◆ **Aim**: Rewrite the rows from the line with "You are a computer-use" through the end of the rows, changing "agent" to "assistant" and keeping everything else the same. Leave the pictures out of your answer.
+++ Data shown +++
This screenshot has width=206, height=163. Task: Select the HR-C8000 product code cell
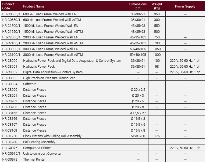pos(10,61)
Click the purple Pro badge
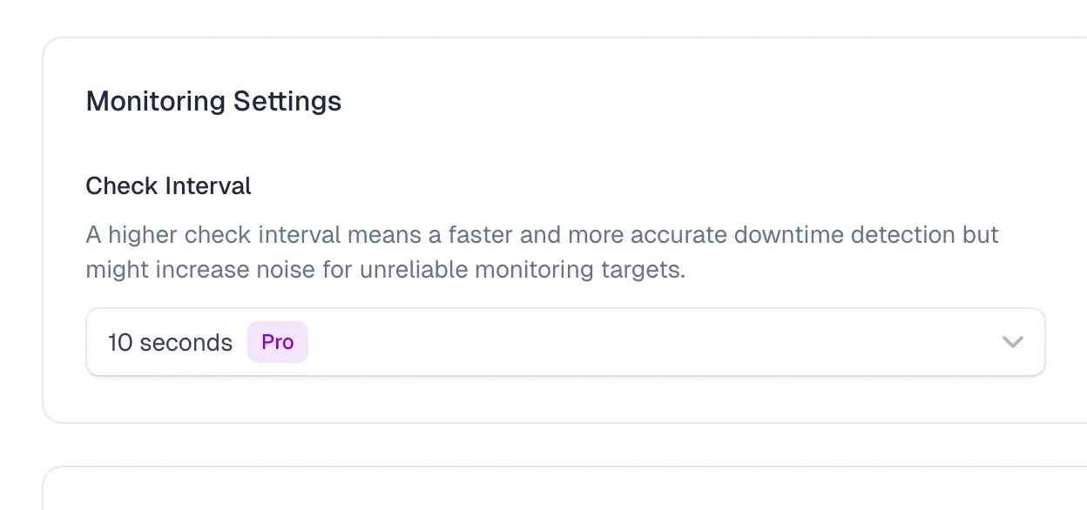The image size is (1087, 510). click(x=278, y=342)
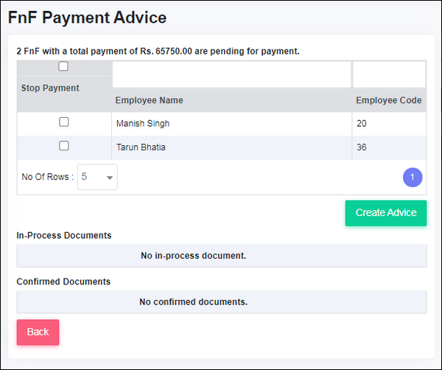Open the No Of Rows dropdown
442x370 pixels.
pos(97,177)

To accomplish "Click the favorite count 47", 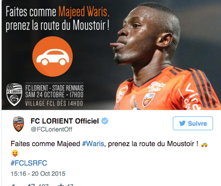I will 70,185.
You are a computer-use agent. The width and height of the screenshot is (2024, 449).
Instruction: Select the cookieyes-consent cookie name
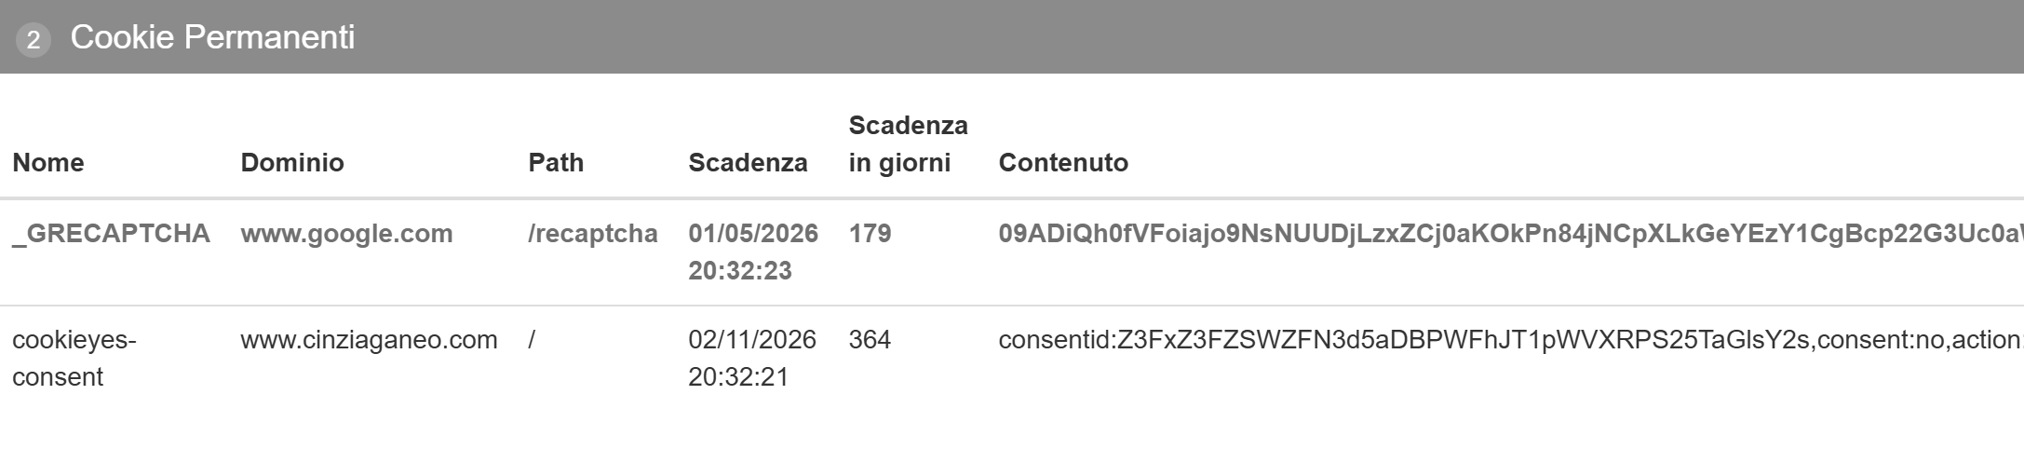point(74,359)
+++
◆ **Written answer**:
You are a computer-use assistant. The width and height of the screenshot is (2024, 449).
Instruction: Select the cookieyes-consent cookie name
point(74,359)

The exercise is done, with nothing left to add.